> _Supplied passage_
───

AA Grill "celebrates" a birthday with an 0 at Piccolin-o

Published on September 29th 2010.


Restaurant review: Piccolino


AS far as I can see, there are two crumbs of consolation to be salvaged from waking up and finding that you are fifty: 1. There is a marginally better than average chance you will be brought a cup of tea in bed. 2. You are not dead yet.

Mrs Grill tells me how lucky I am because men age so much better than women. Yes, Mrs G, and they die a lot sooner too. Tell you what, I'll swap you – my complexion for your extra 10 years of breathing. Deal or no deal?

Today is the first day that we have made own own pasta, the waiter announced with some pride. Had we all been in Sorrento, I suspect this may have been more a source of shame. But this is Liverpool and I was grateful for a chef who cares

It was thus in not the best frame of mind that I met up with Baz, long-time sparring partner and a fellow novice into the order of reluctant semi-centenarians, there being 10 days between our birthdays. We went to Piccolino to comfort each other and play that game which is supposed to give solace to the ageing: Would You Really Want To Be 21 Again?

Yes and no was my answer. I wouldn't mind some of that energy, not to mention the decades stretching ahead, death such a distant prospect it was not on the agenda at 21. But I would skip the cheap velvet jacket, the residual acne, the crippling self-doubt. Back then, I could have used a little arrogance, a word the low in self-esteem use to make themselves feel better about the self-assured.

I felt old before I even got through the door of Piccolino, but in a good way. A pile of lads were piling out – and as they raced off to reach their next drink I remembered another good reason not to be 21, and gave thanks that I was no longer required to stand at the edge of a dance floor on a Friday night, awaiting the onset of the sad tosser's triumverate: inebriation, rejection, regurgitation.

You can get a drink and move on from Piccolino, or you can hang around, catering as they do for the “premium casual market“ which means you can wear those dirty old trainers but it's still going to cost you. On two floors, in the city's business belt, the Liverpool branch is dressed in its finest premium casuals, a handsome interior enhanced by wooden panelling, a brass-railed balcony, nifty spotlights.

They have a new chef there. From Sorrento. A real Italian cook who does real Italian cooking. Sorrento is Naples censored for family viewing. We went there once; in the town centre I enquired of a waiter at a smart-looking restaurant if it would be all right to bring in a six-month-old child in his six-month-old pushchair, and he looked at me like I'd asked if they did food there.

In another place, with seafood prepared in Paradise, the owner took our child in her arms and held him aloft like the World Cup. “Belissimo, belissimo,” she declared.

At Piccolino, they like to pretend you really are in Italy. When you arrive they greet you first in Italian, with an English translation: “Bona sera, good evening.”. It's like putting on a Linguaphone CD while you prepare dinner. They take your order: “grazie mille, thank you very much.”

I had tried to warn Baz not to go near the asparagus (£6.70), it being three months since a spear appeared on English soil. It's proving rather resistant, he complained, Yes, and wouldn't you, I said, if you had travelled all that way for someone to stab you repeatedly. Happily, the attendant pecorino cheese and a nice oozy egg wiped the scowl from his face.

───

> _Dataset rows_
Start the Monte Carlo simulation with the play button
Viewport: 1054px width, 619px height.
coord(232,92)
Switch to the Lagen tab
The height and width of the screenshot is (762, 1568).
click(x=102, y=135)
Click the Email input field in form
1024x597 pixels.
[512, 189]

───

> _Task instructions_
1) In the Piccolino review, how many days apart are the birthdays of the writer and Baz?
2) List the features of the Liverpool branch's interior that the Piccolino review names.
3) Extend the Piccolino review beyond its final sentence.

> _Exercise responses_
1) 10 days.

2) Wooden panelling, a brass-railed balcony, nifty spotlights.

3)
The specials were looking good, the new chef's opportunity to stamp his own style on a menu devised at Piccolino HQ and replicated in its 20-odd outlets. From among them I had sardine agrodolci (£6.95), gorgeous roasted fillets, rich and melting, with a highly complementary sweet and sour pine nut and raisin dressing. Then lobster (£18.95) caught in Scottish waters and simply grilled over charcoal. Sweet and fresh, with a gently meaty texture, it was served with rings of squid, a handful of petit pois and lovely buttery scialiatelli, ribbon-like pasta, made in the kitchen that morning. Maximum flavour achieved with minimum fuss.

Today is the first day that we have made own own pasta, the waiter announced with some pride. Had we all been in Sorrento, I suspect this may have been more a source of shame. But this is Liverpool and I was grateful for a chef who cares.

Three lamb cutlets flavoured with chilli, rosemary and lemon (£17.50) came with just themselves for company. Baz thought they were great, as they ought to be for that kind of money. He was asked if he wanted them pink or well done, the chef probably figuring that you can either cook them right or ruin them properly. Baz, ever keen to go his own way, requested medium: they came pinkish and perfect. Sides of chips (£3), mixed salad (£3.60) and rosemary potatoes (£3) were average, good and excellent, in that order.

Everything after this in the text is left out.